Conviction Flawed in First Guantánamo War Crimes Trial
New York—The long-expected conviction today of Yemeni national Salim Ahmed Hamdan by a U.S. government military commission in Guantánamo proves more about the pervasive flaws in the commission system than it does the guilt of Hamdan, said Human Rights First of the verdict reached in the third day of deliberations by a panel of six senior U.S. military officers.
Hamdan, who admitted he was Osama bin Laden’s driver, was convicted today of material support for terrorism in the first U.S. military commission trial since just after World War II. A sentencing hearing is expected to begin this week.
“This outcome was pre-determined—not by the court, but by the government—well before the trial even began,” said Sahr MuhammedAlly, Senior Associate in the Law & Security program at Human Rights First, and who observed parts of the Hamdan trial in Guantánamo. “From the outset the government designed a commission system heavily stacked in favor of conviction, to the point of allowing evidence obtained through extreme physical abuse if not torture. And if the verdict had gone the other way, Hamdan would almost certainly have continued to be detained indefinitely by the government as an ‘unlawful enemy combatant,’ until the administration decides the ‘war on terror’ to be over. That makes the commission proceedings little more than window dressing,” added MuhammedAlly.
“One of the foremost obligations of the Bush administration since September 11 has been to provide a legal process that could bring those implicated in the horrific acts of that day to justice,” said Elisa Massimino, Washington Director of Human Rights First. “Our regular courts could do that, but the administration’s military commissions have no legitimacy or credibility.”
Human Rights First has attended nearly every military commission hearing, including the Hamdan pre-trial hearings and trial, since they began in 2004. From the inception of the commissions, Human Rights First has raised concerns over the prosecution of detainees.

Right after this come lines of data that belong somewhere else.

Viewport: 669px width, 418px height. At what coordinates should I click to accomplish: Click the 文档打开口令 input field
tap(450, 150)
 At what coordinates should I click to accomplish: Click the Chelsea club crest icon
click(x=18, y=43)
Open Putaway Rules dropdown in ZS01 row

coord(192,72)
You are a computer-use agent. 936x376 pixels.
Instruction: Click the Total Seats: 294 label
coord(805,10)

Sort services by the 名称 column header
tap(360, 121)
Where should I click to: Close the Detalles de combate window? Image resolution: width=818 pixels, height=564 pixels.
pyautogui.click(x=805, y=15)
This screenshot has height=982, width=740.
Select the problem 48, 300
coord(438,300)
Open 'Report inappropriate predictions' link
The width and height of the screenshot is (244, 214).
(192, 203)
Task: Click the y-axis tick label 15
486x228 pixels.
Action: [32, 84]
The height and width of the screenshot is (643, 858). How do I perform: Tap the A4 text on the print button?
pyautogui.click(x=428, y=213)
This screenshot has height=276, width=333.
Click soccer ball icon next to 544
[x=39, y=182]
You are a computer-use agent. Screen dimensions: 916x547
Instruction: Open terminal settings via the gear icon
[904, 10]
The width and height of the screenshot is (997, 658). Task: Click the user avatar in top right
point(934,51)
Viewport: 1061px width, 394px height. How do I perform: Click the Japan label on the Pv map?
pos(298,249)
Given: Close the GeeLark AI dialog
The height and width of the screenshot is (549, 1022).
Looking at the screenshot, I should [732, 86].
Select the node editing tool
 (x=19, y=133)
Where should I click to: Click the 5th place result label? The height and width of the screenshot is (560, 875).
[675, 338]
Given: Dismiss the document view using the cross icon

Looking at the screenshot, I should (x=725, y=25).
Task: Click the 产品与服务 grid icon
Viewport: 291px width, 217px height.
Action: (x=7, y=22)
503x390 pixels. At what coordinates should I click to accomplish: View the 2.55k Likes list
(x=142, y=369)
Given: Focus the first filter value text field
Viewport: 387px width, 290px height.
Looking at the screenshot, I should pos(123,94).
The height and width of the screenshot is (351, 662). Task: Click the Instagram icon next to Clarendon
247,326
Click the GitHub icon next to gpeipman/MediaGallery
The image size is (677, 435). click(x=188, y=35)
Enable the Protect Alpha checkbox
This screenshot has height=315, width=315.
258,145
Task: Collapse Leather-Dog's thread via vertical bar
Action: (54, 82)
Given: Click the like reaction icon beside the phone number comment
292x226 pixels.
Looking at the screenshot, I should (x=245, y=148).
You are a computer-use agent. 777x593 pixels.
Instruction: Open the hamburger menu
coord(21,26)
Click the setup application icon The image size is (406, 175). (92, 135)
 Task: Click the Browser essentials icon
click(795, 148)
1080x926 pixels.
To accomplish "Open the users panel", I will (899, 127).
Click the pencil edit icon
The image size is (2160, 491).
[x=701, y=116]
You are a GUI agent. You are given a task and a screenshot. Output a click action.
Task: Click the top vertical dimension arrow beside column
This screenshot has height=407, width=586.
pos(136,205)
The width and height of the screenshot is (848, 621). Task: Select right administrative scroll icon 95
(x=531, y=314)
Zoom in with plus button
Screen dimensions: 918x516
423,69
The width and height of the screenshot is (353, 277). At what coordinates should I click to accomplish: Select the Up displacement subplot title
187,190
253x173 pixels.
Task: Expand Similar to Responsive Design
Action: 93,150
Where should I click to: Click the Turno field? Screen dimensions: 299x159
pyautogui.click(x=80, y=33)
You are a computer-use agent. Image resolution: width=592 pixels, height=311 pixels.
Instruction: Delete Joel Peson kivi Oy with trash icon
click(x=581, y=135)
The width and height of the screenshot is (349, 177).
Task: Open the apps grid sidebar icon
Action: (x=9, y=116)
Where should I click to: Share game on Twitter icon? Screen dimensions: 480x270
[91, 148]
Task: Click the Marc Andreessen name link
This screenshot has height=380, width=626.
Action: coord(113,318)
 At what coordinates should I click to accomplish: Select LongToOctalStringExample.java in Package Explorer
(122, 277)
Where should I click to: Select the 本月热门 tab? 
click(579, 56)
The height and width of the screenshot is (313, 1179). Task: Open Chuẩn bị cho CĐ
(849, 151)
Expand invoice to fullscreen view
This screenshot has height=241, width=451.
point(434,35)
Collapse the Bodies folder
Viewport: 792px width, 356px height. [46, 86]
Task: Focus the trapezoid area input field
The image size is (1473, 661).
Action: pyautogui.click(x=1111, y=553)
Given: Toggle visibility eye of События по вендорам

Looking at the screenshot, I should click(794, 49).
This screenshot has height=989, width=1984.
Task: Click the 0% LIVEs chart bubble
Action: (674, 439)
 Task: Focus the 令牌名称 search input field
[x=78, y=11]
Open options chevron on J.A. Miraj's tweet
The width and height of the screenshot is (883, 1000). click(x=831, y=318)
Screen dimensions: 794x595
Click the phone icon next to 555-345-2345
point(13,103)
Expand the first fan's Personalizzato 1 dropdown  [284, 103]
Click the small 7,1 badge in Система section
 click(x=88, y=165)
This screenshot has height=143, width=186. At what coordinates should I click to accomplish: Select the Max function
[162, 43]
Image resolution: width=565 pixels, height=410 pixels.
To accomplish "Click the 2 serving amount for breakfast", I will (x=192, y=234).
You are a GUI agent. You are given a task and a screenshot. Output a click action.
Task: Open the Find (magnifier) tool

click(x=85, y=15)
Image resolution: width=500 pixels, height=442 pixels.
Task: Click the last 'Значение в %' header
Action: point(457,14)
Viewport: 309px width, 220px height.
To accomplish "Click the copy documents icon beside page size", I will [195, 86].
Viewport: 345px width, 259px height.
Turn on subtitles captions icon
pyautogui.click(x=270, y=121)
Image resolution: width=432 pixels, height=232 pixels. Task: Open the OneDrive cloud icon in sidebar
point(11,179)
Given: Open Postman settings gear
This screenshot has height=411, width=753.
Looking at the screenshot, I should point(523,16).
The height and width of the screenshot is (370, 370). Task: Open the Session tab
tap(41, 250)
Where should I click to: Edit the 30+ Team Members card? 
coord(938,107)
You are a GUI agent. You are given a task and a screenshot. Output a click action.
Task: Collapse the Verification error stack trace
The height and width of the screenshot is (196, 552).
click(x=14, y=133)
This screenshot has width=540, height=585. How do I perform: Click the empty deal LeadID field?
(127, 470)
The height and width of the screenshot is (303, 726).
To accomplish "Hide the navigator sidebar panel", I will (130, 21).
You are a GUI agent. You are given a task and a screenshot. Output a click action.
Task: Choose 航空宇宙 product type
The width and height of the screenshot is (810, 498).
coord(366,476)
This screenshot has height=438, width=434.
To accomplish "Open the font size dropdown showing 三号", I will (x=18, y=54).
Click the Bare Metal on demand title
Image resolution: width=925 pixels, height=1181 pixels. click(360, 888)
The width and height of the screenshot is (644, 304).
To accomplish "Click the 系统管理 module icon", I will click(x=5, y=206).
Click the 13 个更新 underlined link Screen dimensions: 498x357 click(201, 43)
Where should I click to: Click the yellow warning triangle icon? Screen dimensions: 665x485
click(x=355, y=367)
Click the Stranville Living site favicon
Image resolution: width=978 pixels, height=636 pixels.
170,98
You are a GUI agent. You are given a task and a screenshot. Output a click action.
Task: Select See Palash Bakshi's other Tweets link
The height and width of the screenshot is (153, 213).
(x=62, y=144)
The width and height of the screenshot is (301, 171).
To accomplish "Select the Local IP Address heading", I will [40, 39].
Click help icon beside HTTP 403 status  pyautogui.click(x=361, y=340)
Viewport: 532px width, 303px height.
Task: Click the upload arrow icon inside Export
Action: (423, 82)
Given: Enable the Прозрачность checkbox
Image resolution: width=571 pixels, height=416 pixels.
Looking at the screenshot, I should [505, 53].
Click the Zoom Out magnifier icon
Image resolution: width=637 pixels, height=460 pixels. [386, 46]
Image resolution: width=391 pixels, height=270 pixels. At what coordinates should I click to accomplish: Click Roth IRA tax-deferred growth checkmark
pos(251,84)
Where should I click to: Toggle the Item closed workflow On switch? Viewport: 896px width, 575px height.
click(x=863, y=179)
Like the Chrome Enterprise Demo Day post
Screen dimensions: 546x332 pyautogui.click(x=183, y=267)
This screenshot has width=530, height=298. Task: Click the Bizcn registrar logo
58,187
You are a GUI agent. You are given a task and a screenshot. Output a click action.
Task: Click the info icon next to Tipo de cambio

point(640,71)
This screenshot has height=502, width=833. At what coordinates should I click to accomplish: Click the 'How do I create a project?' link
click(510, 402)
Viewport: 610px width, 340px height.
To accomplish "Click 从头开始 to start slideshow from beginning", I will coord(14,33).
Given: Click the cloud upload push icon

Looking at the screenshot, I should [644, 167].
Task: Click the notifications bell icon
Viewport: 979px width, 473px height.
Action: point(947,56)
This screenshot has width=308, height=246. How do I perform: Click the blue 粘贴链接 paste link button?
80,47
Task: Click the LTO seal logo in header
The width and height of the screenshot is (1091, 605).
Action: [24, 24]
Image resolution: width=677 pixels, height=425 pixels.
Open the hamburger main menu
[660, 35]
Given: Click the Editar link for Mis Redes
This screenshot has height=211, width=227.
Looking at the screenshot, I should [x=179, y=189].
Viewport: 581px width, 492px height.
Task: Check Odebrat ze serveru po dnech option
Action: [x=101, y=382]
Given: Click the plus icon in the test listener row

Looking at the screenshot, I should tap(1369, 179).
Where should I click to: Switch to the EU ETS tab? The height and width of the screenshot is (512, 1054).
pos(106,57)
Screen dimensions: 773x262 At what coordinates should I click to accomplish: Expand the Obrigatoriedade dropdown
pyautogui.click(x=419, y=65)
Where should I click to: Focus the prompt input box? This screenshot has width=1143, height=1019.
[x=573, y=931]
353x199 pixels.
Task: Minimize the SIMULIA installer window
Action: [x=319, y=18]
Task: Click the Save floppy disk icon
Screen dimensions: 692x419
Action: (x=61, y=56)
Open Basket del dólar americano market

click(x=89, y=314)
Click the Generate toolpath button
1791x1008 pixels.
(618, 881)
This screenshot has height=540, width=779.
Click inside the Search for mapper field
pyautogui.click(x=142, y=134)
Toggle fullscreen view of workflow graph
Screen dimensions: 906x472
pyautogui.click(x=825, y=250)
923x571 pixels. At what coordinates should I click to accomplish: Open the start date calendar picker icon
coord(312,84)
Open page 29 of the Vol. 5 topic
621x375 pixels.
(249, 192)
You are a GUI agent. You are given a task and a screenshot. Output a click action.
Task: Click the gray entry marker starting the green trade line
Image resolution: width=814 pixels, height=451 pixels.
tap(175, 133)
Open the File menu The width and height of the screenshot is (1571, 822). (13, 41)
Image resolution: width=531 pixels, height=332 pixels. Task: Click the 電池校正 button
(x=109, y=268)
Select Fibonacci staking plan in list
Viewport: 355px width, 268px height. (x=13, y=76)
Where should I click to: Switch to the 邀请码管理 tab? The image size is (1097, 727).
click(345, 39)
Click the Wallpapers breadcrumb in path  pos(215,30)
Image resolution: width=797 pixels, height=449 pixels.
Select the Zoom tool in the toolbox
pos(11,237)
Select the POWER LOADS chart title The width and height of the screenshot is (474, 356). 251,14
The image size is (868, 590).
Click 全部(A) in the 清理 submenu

“The system that produced this conviction allows the admission of evidence obtained through abuse and even torture, ignores fundamental tenets of due process, and has shown itself vulnerable at every turn to unlawful command influence, manipulation and political pressure. Inventing an entirely new trial system with such profound flaws was not only inconsistent with American traditions and standards of justice, but unnecessary as well,” said Massimino. “Our existing criminal courts – civilian and military – are well equipped to handle these cases.”